**Aim:** Reproduce the data verbatim, beginning at the line that contains "Open the Home view icon" and continuing through the end of the data, and omit the pictures from your reply.
* START Record set *
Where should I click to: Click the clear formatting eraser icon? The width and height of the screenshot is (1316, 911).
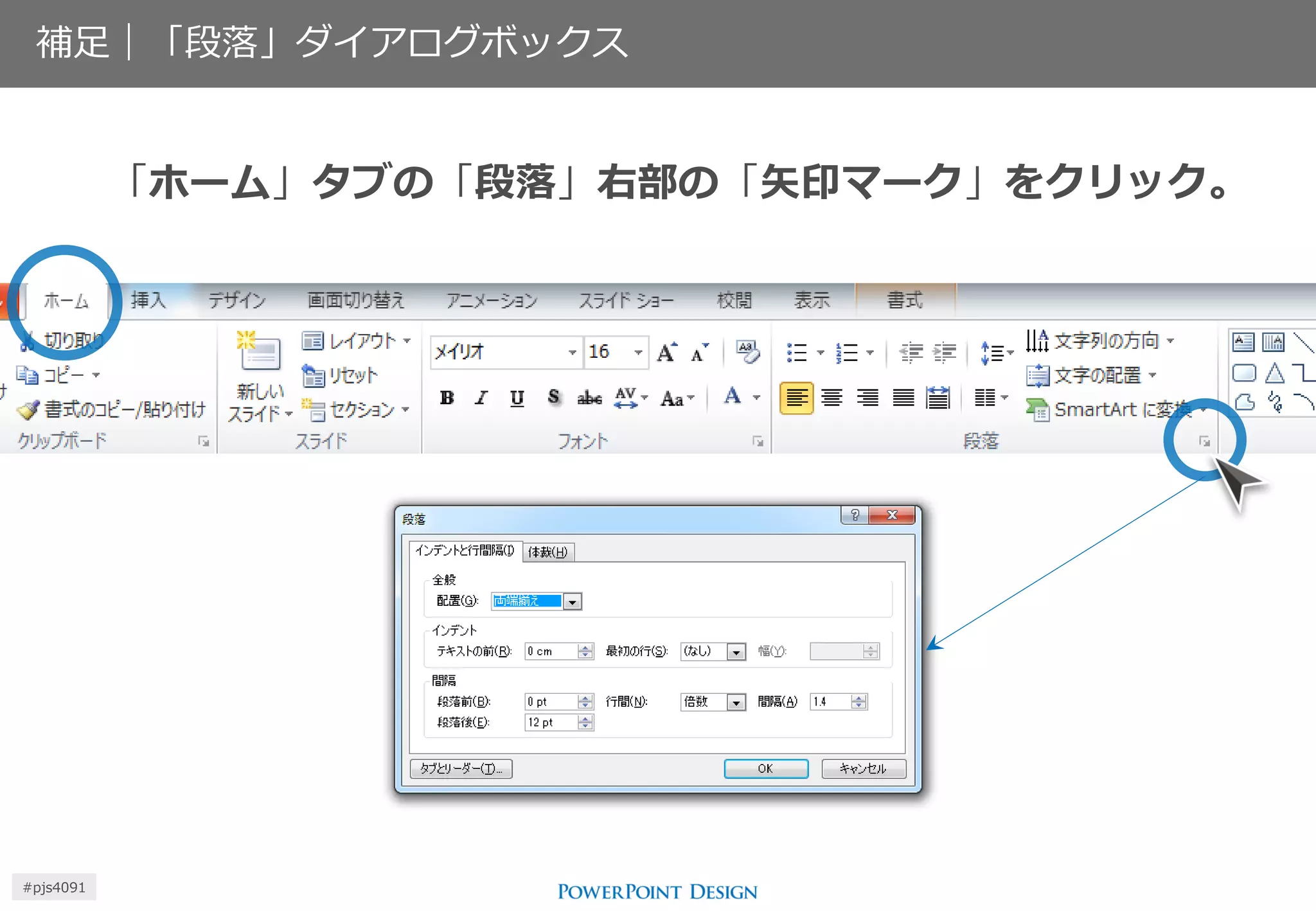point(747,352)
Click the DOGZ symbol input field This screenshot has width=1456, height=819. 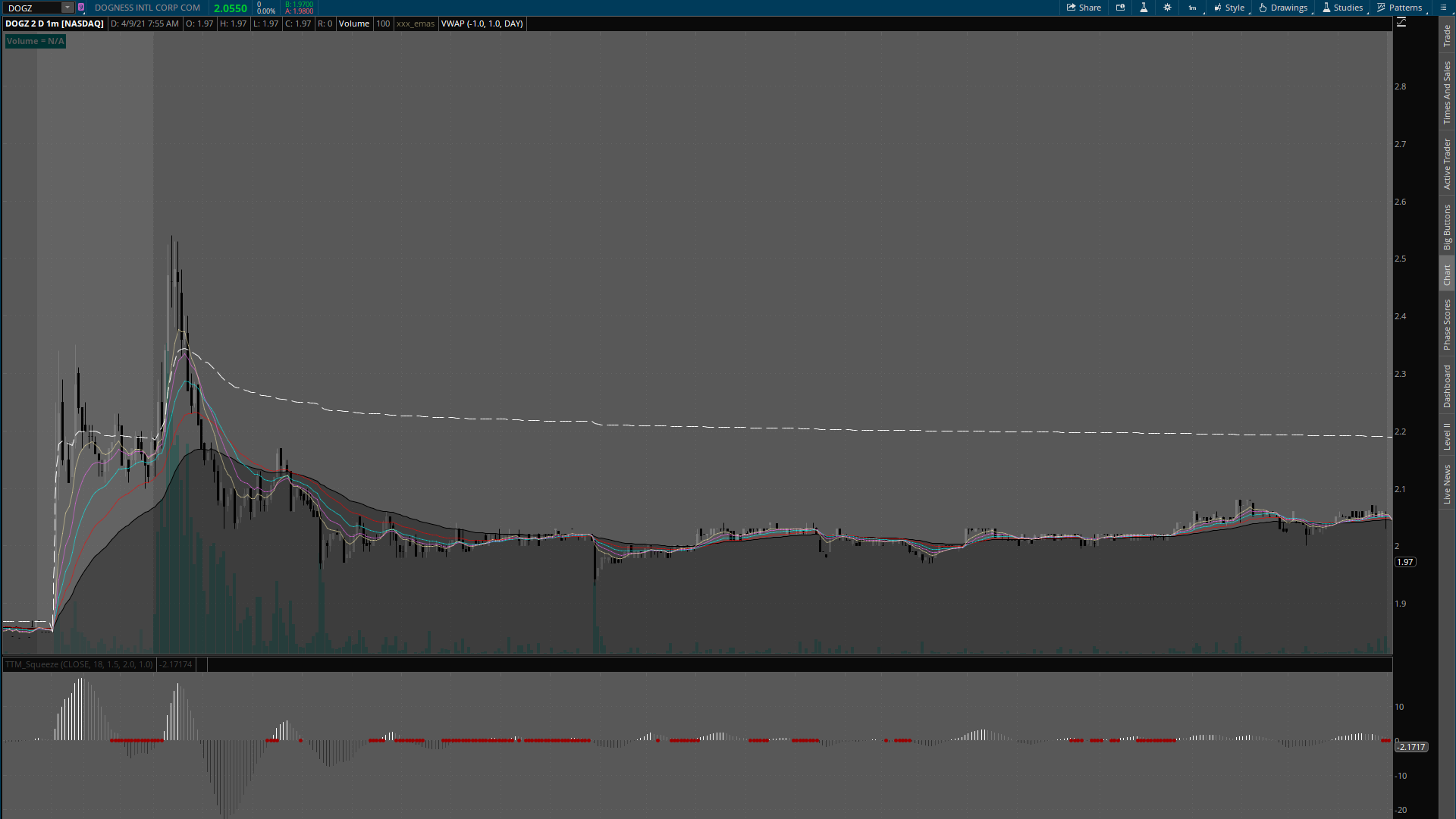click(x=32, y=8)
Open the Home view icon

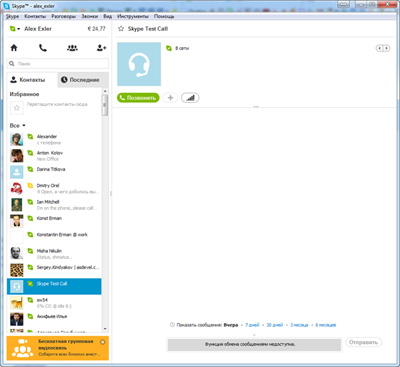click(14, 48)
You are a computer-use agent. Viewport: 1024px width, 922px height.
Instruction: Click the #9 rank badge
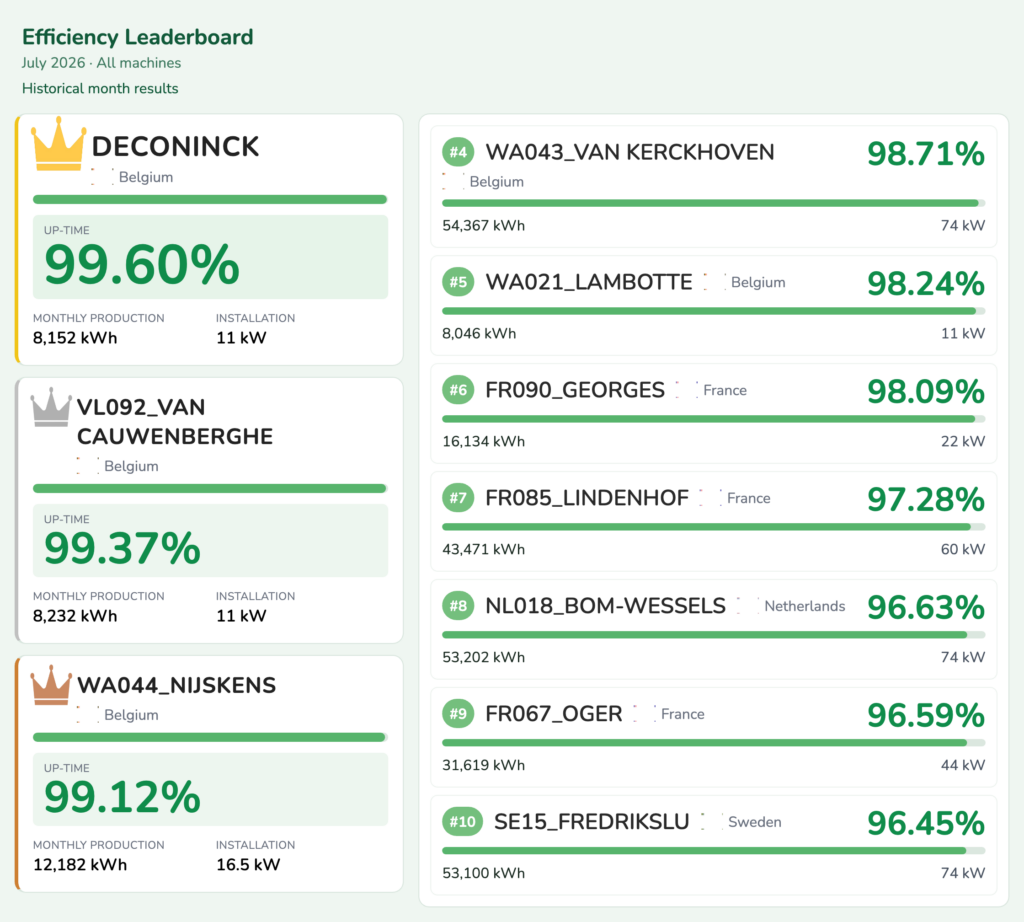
* END Record set *
**Full response:**
Open the Home view icon

click(14, 48)
You are a computer-use agent. Viewport: 1024px width, 922px height.
Instruction: Click the #9 rank badge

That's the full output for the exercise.